**Document extract:**

Filipino natives from ‘Las Islas Filipinas’ whom respectfully helped the Franciscan Friars found and establish the first earliest cities and towns that is now California. 
Did you know? The province of Texas at the time of Domingo Ramóns 1716 expedition located on the borders of Mexico, Louisiana & Missouri Territory primarily was given the secondary name ‘Nuevo Reino de Filipina’ but more infamously, Texas was known officially throughout the entire colonial period as ‘Nueva Filipinas’ (New Philippines). 
If you tried and made guesses to any of the ‘Filipino’s above however? they would all technically be incorrect.

**Prompt 1:**
Decide whether each statement agrees with the passage about Nueva Filipinas. Answer yes or no for each, and quote the words from the passage that settle it. (a) Texas was officially called "Nueva Filipinas" for the whole colonial period. (b) Domingo Ramón's expedition took place in 1726. (c) Filipino natives helped Jesuit priests establish the first cities in California.
**Prompt 2:**
According to the passage about Nueva Filipinas, what secondary name was Texas primarily given?

**Raw data:**
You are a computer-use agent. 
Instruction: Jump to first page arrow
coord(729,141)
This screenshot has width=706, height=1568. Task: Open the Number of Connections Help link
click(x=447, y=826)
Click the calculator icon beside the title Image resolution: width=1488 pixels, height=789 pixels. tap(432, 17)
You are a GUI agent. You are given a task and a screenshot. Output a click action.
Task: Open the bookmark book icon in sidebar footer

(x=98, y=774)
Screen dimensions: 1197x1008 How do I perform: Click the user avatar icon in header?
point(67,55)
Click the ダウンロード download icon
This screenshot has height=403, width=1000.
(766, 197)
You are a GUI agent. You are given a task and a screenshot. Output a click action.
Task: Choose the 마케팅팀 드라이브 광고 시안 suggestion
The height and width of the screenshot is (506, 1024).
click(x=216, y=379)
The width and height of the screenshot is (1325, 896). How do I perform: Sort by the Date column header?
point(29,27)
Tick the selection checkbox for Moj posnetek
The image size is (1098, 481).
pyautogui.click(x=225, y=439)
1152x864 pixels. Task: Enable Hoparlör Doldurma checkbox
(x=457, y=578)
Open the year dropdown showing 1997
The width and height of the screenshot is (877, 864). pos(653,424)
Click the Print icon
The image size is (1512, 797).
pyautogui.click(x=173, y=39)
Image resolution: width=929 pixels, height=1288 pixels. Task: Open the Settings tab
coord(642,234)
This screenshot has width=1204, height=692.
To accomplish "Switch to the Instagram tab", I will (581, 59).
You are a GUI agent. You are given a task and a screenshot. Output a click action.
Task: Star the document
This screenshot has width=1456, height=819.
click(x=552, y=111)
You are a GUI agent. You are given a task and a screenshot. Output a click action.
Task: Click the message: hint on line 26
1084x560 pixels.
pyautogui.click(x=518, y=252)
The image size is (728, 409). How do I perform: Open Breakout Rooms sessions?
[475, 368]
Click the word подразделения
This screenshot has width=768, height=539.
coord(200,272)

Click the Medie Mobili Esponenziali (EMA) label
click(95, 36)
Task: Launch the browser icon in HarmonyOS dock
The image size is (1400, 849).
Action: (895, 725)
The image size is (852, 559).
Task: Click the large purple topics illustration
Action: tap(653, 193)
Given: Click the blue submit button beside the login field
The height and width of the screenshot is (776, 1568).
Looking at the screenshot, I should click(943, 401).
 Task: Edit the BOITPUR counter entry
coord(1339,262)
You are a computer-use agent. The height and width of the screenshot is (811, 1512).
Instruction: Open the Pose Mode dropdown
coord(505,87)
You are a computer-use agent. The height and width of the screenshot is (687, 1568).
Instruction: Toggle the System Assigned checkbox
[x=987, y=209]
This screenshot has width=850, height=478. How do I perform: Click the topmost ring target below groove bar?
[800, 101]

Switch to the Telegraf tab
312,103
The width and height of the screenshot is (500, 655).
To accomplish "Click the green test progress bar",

**Exercise response 1:**
(a) Yes: "Texas was known officially throughout the entire colonial period as ‘Nueva Filipinas’ (New Philippines)"
(b) No: "Domingo Ramóns 1716 expedition"
(c) No: "helped the Franciscan Friars found and establish the first earliest cities and towns"

**Exercise response 2:**
‘Nuevo Reino de Filipina’